Nesse aspecto, cria-se uma polêmica com tons ambivalentes, tornando muitos conceitos extremistas, quando se fala do ser em desenvolvimento. Fatores biológicos e sociais são fartamente explorados, porém quero me deter apenas naqueles que me levam a imaginar se alguns conceitos não estão equivocados.

Alguns exemplos de meio corrompido e/ou alienado, cito em forma de “historinhas verdadeiras” para uma melhor compreensão e reflexão por parte dos leitores:

1. Numa ocasião, pude presenciar crianças atirando pequenas pedras e pedaços de madeira, em uma viatura policial que estava fazendo seu trabalho de ronda pela cidade. A viatura foi estacionada e o policial, com ar de quem já estava acostumado com essas “brincadeirinhas” perguntou-lhes por que faziam aquilo. A resposta, apesar de incoerente foi incisiva e desafiadora: “nóis é de menor e se relá a mão, nóis vai lá no Conselho Tutelar” (sic). O policial foi embora cabisbaixo sob as risadas cínicas dos gozadores “inocentes”.
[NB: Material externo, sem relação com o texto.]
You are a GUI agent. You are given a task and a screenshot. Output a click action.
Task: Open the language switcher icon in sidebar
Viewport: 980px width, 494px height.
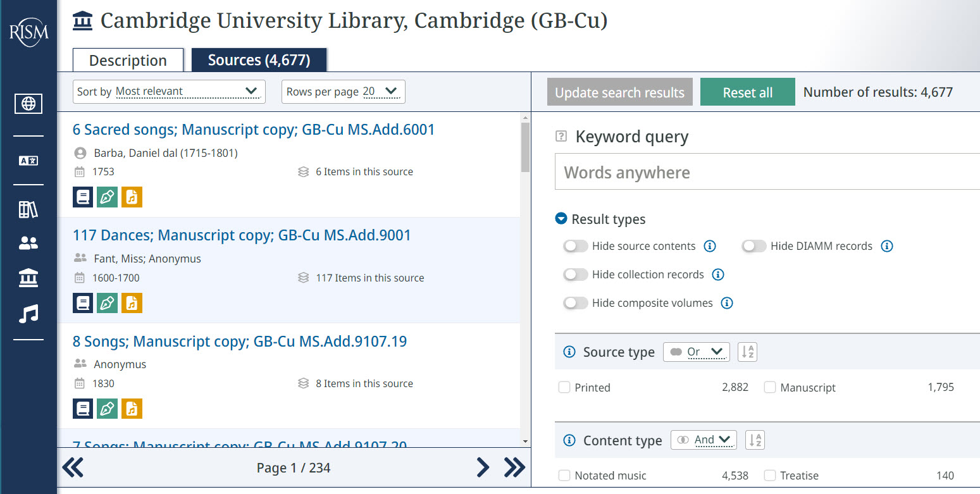[28, 161]
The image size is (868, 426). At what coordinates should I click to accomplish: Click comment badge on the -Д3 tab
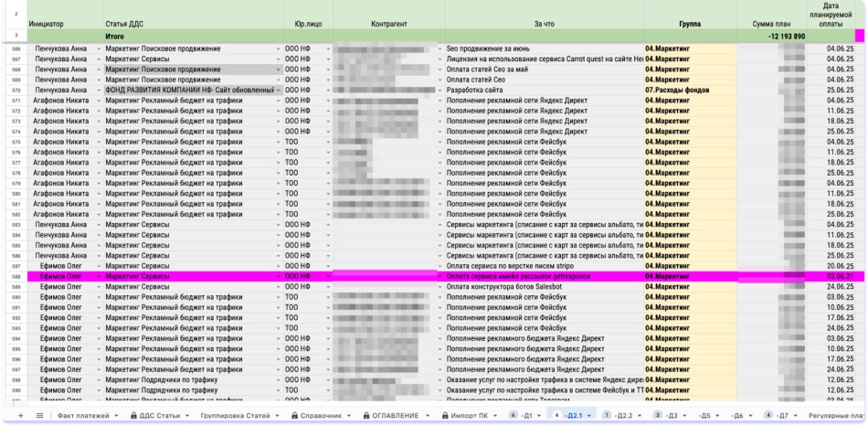(659, 415)
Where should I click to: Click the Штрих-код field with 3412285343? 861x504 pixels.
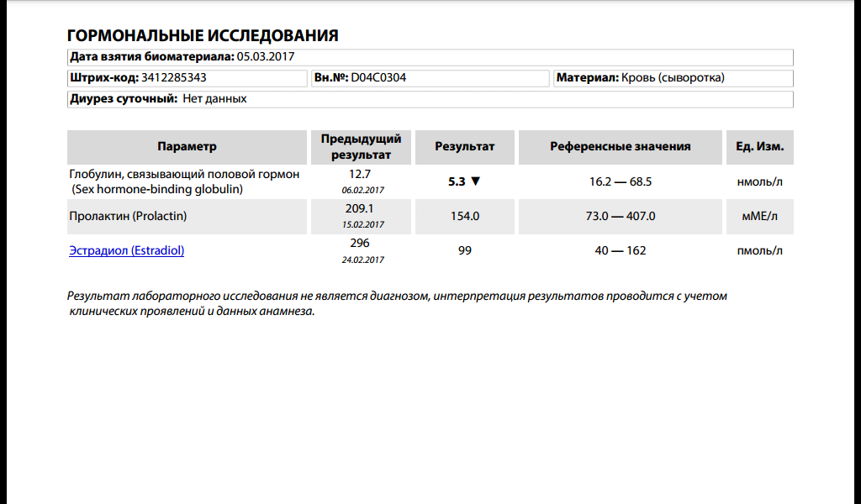(x=187, y=78)
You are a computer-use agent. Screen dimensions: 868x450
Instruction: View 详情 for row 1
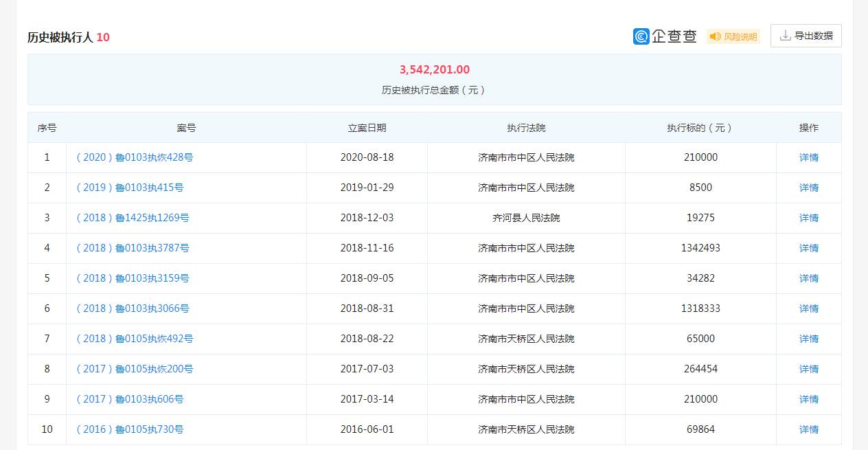808,157
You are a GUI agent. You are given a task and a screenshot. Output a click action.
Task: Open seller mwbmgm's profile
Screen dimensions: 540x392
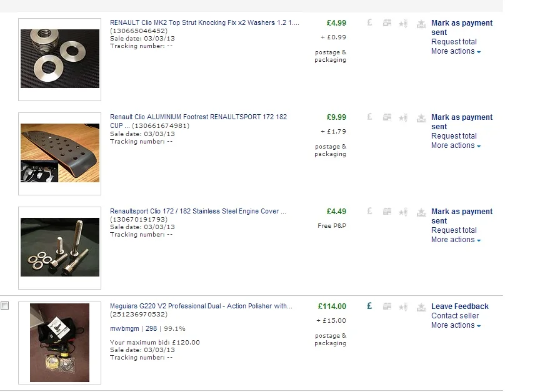[124, 329]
2. Através de alguns professores da rede pública (ensino fundamental e médio), fiquei sabendo que muitos de seus alunos atiravam-lhes bolas de papel, laranjas podres, rasgavam e rabiscavam suas cadernetas de pontuação, e ofendiam-lhes com palavras de baixo calão. Outros ainda, que escolhiam ficar fora da sala de aula, jogavam pedras nas janelas, quebrando vidros, atingindo colegas e professores, e quando convocados pela Diretoria da Escola, respondiam que eram “de menor” (sic) e que se houvesse alguma represália, seus pais iriam denunciar no Conselho Tutelar.

Tantas outras “traquinagens” são feitas, com a alegação “sou de menor”, que se eu tentasse enumerar aqui, não teria espaço para tanto.
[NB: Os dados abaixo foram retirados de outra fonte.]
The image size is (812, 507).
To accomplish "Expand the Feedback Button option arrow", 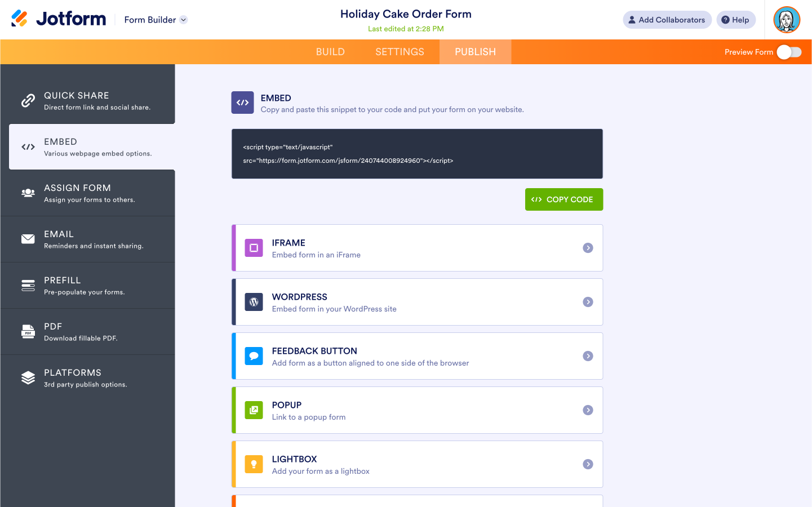I will (588, 356).
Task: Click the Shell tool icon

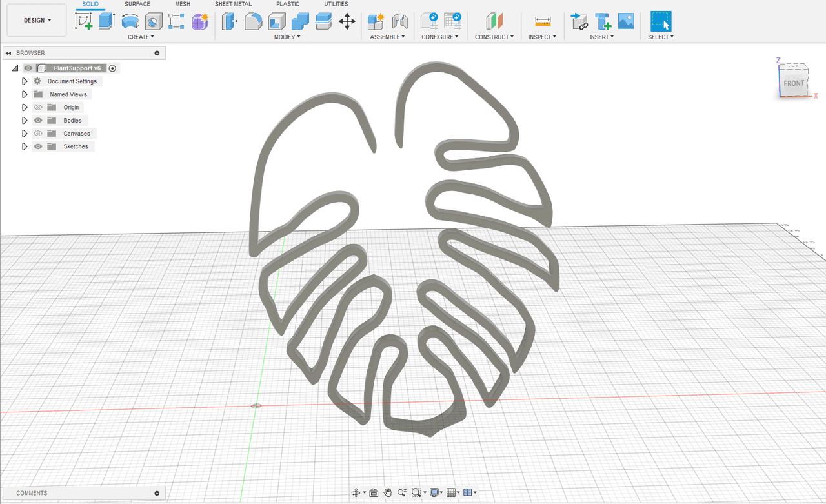Action: click(277, 21)
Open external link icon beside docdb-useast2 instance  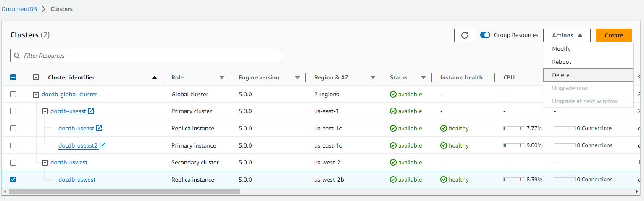pyautogui.click(x=103, y=145)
Então eu pergunto: eles não sabem o que fazem, têm problemas psicológicos e/ou fisiológicos, sentem-se protegidos por leis demagógicas, não têm educação de base, ou é uma somatória de tudo isso?

Crianças que jogam casca de banana no chão, que espalham uma jaca inteira no centro de uma cidade, para se deliciarem com um transeunte escorregando e se machucando na sujeira feita, sem que ao menos se escondam, tamanha a certeza da impunidade, podemos taxar essas ações, como sendo o quê?
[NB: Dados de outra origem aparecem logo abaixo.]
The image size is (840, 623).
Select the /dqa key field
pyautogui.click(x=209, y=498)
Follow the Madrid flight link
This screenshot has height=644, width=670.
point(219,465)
Aquelas que picham muros, que jogam seus lixos nas ruas, que depredam bens comuns, que roubam, e que afrontam cinicamente a lei básica que deve existir entre os seres, que é a de respeitar para ser respeitado, esperam ainda o quê do cidadão de bem?

Se solicitássemos a todas as pessoas que compõem os vários segmentos existentes em nossa sociedade, que nos trouxessem histórias bizarras envolvendo nossos “anjinhos”, ficaríamos espantados com o número, gênero e grau das mesmas. E tudo por conta do tal “sou de menor”.

O número de educadores (pais ou tutores) que não está preocupado com a boa formação de sua prole é assustadoramente grande, sendo encontrado em todas as camadas sociais.

Um programa de revisão dos valores sociais para esses pseudo-educadores, já deveria ter tido seu começo há muito tempo, porém não creio que as chamadas “classes ricas” e as “intelectualizadas” participassem desse programa. Primeiro porque acreditam que seus filhos são intocáveis, e depois, a arrogância típica causada pelo sentimento de sapiência que os envolvem, é muito grande.

O que dizer então daqueles que vivem no sofrimento da miséria, cujas necessidades básicas falam bem mais alto, abstraindo-lhes qualquer raciocínio lógico imposto pelo meio em que vivem?

Urge providências no sentido de reavaliar valores, do contrário, estaremos fadados a conviver com a insanidade daqueles que acreditam que o mundo é só deles.

Aos adeptos de Piaget (educador francês), vai aqui um alerta: ele parte do princípio que métodos construtivistas, são excelentes formadores de cidadãos, e sem sombra de dúvida, ele tem razão. Acontece, que esse conceito lógico e excelente, foi embasado numa educação européia e milenar que tem como princípio-base, a indiscutível “educação de berço”. Para nós, país novo e em desenvolvimento, onde o sistema apenas engatinha, a adoção nas escolas da “cartilha” de Piaget, é no mínimo um equívoco.

Aos educadores que não souberam interpretar e adaptar Piaget ao sistema de ensino brasileiro, eu gostaria de arriscar um conselho: Piaget? Só se for com uma pitada de Pinochet!